Revive Therapeutics Ltd. (OTCQB: RVVTF) (CSE: RVV) gave an update last week on the company’s U.S. Food & Drug Administration (FDA) Phase 3 clinical trial (NCT04504734) to evaluate the safety and efficacy of Bucillamine, an oral drug with anti-inflammatory and antiviral properties, in patients with mild to moderate COVID-19.

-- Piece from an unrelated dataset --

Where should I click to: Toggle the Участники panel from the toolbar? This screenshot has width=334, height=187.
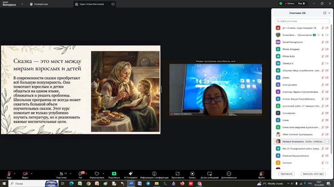tap(61, 174)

Following Revive receiving positive comments from the FDA in regards to the company’s request to determine and agree on the Study’s potential new primary efficacy endpoints and the company’s submission of a Data Access Plan (“DAP”) to the FDA, the FDA has accepted the DAP to allow for the unblinding of the pre-dose selection data. The company will now proceed to unblind the pre-dose selection data to potentially support the amended Study protocol with the new primary efficacy endpoints. The proposed new primary efficacy endpoints may include the rate of sustained clinical resolution of symptoms of COVID-19, which addresses the shift in COVID-19 clinical outcome observed over the course of the pandemic, and, therefore, to have more meaningful study endpoints for the FDA to consider for potential Emergency Use Authorization.
Medical Mushrooms
The Center for East-West Medicine, at the University of California Los Angeles (UCLA) applied to the US Food and Drug Administration (FDA) in April 2020 for approval to conduct 2 randomized phase 1 trials. According to the JAMA Network, the double-blind, placebo-controlled studies would evaluate the safety and feasibility of treating mild to moderate COVID-19 with either medicinal mushrooms, which have a long history as natural therapeutics for pulmonary disease, or a Chinese herb formulation that’s widely used there as a COVID-19 remedy. JAMA reported that the FDA ultimately sanctioned the MACH-19 (Mushrooms and Chinese Herbs for COVID-19) trials, which are now underway at UCLA and UCSD and are supported by the Krupp Endowed Fund. Meanwhile, a third MACH-19 trial is investigating the use of medicinal mushrooms as an adjuvant to COVID-19 vaccines.
“Researchers are currently conducting in vitro and animal studies with natural products to evaluate direct antiviral activity or to address COVID-19 sequelae,” D. Craig Hopp, PhD, deputy director of the Division of Extramural Research at the National Center for Complementary and Integrative Health (NCCIH), said in an interview. But the MACH-19 treatment trials are unique, he noted, because they’re evaluating natural products among humans with acute SARS-CoV-2 infection.”